Instructions to follow: Go to the line containing "1100x611 click(x=392, y=451)" in the records below and retype from there through the final line, exactly.

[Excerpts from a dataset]
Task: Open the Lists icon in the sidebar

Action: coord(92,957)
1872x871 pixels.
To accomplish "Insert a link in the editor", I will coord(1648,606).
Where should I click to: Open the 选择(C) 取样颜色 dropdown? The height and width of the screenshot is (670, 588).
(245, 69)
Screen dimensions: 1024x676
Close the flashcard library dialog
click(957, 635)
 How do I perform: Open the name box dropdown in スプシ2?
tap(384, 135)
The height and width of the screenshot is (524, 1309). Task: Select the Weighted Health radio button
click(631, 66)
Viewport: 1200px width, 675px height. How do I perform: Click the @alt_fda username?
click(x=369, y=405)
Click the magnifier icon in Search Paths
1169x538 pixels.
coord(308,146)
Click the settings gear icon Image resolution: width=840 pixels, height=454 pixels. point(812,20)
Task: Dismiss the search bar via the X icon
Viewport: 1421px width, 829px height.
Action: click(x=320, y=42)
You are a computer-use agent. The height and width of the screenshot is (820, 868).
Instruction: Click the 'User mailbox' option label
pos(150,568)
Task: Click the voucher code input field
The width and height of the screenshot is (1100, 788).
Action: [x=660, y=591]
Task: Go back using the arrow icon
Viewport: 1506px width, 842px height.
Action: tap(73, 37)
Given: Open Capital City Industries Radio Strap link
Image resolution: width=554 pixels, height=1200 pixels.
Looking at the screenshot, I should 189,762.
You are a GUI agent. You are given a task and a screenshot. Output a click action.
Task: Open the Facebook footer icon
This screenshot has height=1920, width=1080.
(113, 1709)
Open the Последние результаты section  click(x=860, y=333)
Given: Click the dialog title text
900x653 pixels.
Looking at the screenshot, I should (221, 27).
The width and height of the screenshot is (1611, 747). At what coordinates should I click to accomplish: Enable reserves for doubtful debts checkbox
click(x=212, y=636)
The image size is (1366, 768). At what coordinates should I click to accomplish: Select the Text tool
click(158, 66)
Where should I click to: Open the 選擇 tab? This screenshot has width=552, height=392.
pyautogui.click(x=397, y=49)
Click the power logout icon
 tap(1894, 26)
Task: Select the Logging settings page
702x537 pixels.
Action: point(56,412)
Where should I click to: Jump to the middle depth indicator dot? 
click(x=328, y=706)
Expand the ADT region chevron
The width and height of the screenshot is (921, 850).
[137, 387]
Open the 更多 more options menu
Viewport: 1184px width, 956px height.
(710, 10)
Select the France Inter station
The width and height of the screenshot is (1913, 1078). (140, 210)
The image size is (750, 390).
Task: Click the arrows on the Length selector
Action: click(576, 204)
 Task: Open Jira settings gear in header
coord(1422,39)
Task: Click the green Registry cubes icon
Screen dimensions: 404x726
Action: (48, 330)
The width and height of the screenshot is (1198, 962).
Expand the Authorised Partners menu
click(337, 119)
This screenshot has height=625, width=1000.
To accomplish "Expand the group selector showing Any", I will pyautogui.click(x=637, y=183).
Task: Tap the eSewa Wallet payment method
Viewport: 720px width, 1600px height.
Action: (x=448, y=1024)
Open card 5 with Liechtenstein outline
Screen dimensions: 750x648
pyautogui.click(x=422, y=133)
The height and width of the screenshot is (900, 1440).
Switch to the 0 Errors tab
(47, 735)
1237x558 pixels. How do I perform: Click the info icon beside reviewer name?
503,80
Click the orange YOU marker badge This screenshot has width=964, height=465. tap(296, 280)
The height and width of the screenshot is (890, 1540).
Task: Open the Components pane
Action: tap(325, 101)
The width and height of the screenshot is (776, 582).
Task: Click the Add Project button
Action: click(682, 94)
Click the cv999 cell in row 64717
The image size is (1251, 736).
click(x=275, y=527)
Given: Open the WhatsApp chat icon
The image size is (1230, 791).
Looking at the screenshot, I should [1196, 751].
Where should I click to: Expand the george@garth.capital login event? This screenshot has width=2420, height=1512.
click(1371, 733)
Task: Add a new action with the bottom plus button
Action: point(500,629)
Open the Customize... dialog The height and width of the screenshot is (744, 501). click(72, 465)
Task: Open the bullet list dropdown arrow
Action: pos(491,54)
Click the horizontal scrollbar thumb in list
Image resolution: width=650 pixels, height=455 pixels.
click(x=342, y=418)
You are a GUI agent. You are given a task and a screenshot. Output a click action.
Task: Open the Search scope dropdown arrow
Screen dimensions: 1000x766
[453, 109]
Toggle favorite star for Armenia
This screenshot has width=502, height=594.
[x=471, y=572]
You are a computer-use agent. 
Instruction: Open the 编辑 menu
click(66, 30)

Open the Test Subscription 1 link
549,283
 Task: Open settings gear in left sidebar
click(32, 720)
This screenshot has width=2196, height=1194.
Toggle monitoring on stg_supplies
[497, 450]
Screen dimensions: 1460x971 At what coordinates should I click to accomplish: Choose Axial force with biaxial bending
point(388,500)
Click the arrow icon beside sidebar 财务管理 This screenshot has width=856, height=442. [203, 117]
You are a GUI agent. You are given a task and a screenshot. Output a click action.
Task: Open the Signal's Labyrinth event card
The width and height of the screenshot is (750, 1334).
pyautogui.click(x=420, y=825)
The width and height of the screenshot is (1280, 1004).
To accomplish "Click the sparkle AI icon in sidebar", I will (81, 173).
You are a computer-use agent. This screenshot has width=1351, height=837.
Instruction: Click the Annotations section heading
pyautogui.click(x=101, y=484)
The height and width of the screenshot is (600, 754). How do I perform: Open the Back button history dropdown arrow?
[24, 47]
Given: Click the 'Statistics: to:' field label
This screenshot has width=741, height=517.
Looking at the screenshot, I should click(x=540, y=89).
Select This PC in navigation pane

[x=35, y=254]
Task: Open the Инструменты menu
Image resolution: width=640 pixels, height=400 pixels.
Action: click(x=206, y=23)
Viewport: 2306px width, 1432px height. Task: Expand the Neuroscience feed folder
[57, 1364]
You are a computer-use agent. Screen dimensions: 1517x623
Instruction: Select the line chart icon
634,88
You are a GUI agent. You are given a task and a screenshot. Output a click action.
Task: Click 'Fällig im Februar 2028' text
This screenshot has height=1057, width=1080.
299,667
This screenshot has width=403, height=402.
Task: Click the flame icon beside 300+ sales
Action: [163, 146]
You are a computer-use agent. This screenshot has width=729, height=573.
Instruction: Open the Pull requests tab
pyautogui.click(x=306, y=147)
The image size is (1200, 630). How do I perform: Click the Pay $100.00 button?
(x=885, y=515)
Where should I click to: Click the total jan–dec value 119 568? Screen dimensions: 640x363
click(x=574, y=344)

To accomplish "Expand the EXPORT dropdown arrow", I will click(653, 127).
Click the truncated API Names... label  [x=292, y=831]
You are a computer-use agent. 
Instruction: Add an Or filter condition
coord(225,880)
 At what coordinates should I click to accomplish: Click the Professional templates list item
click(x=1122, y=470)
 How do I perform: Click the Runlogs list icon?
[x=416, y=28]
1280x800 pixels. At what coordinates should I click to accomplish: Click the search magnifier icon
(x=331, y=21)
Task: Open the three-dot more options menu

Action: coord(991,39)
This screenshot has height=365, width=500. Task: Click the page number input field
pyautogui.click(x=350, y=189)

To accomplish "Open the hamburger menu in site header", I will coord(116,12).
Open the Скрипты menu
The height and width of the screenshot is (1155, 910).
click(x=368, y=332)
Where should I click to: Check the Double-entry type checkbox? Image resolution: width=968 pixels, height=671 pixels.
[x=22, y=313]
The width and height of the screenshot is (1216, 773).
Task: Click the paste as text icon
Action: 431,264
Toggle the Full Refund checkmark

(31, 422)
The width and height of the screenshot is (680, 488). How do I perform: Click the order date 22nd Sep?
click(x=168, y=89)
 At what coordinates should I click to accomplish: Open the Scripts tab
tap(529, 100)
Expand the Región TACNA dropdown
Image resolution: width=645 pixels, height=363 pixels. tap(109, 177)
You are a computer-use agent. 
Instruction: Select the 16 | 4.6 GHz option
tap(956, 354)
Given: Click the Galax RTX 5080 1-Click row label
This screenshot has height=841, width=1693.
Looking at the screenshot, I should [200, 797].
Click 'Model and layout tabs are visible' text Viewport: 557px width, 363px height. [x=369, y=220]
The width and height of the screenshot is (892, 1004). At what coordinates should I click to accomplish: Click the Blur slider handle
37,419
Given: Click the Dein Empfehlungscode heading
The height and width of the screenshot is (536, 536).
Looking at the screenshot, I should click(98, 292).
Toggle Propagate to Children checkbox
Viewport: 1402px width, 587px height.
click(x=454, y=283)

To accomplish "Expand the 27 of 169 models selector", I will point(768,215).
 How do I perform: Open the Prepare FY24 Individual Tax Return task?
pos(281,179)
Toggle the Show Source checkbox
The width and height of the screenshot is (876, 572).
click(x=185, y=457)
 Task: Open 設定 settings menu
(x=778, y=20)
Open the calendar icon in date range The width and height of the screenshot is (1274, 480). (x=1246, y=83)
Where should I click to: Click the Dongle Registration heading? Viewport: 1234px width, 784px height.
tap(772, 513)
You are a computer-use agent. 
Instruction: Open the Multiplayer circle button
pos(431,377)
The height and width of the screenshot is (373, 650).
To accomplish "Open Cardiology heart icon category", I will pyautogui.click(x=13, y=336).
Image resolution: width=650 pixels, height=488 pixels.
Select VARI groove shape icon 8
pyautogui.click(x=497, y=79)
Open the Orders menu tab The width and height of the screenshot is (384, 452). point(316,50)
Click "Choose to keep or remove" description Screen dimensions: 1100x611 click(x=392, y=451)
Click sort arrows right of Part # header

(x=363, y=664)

Reply to the exercise:
Click "Choose to keep or remove" description Screen dimensions: 1100x611 click(x=392, y=451)
Click sort arrows right of Part # header

(x=363, y=664)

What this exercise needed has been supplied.